16 Décembre : M. Charles Lechien est venir me dire que les 2 langoustes qu’il m’avait fait venir à l’occasion de la petite fête de demain étaient arrivées et qu’il trouvait le prix exagéré. Nous avons envoyé une dépêche à son envoyeur qui nous a répondu que vu la rareté des arrivages et la parfaite qualité des crustacés, il nous avait compté au plus juste prix. J’ai remboursé à M. Lechien ce qu’il avait payé à la gare : 22 fr 90.

17 Décembre : Nous avons fêté l’anniversaire de ma naissance et ma 60 eme année avec ceux de mes conscrits de Neuvy qui ont bien voulu venir : Buisson, Boileau, Rondeau, moi les conscrits de Neuvy, plus Semence des Cocus, Moïse Fièvre d’Annay et François Fontaine.
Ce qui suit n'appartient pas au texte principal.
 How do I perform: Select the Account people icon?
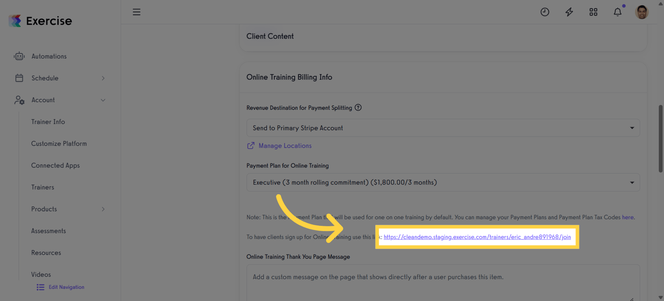[x=19, y=100]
Notre petite fête s’est fort bien passée et nous nous sommes donnés rendez vous dans 10 ans ??? Hélas qui de nous sera là !!!

18 Décembre : Nous avons mangé les reliefs de notre déjeuner d’hier avec Félicie Billiard.

19 Décembre : J’ai reçu de Meyrignac (22 Fbg St Honoré Paris) un bandage double que j’ai payé contre remboursement pour le père Boileau qui me fera payer par la Société de secours dont il fait partie.

24 Décembre : J’ai remis 10 fr à Roger pour le réveillon chez Chavanne où il s’est rendu avec ses camarades.

28 Décembre : Louis m’écrit qu’il quitte sa maison de Bournemouth pour prendre un emploi plus lucratif (30 shill par mois) à l’Hôtel Royal avec beaucoup moins de travail.

30 Décembre : Malgré la neige qui est tombée violemment, il a été pris aux lacets qq douzaines d’alouettes, mais surtout des petits oiseaux, tarins et pinsons des Ardennes.

31 Décembre : Roger est allé avec Gourdet pour voir comment se pratique la pose des lacets ou collets. Il a aidé Gourdet qui lui a donné 18 tarins. Rosalie a vendu au marché des alouettes 2 fr la douzaine et les oiseaux 60 centimes.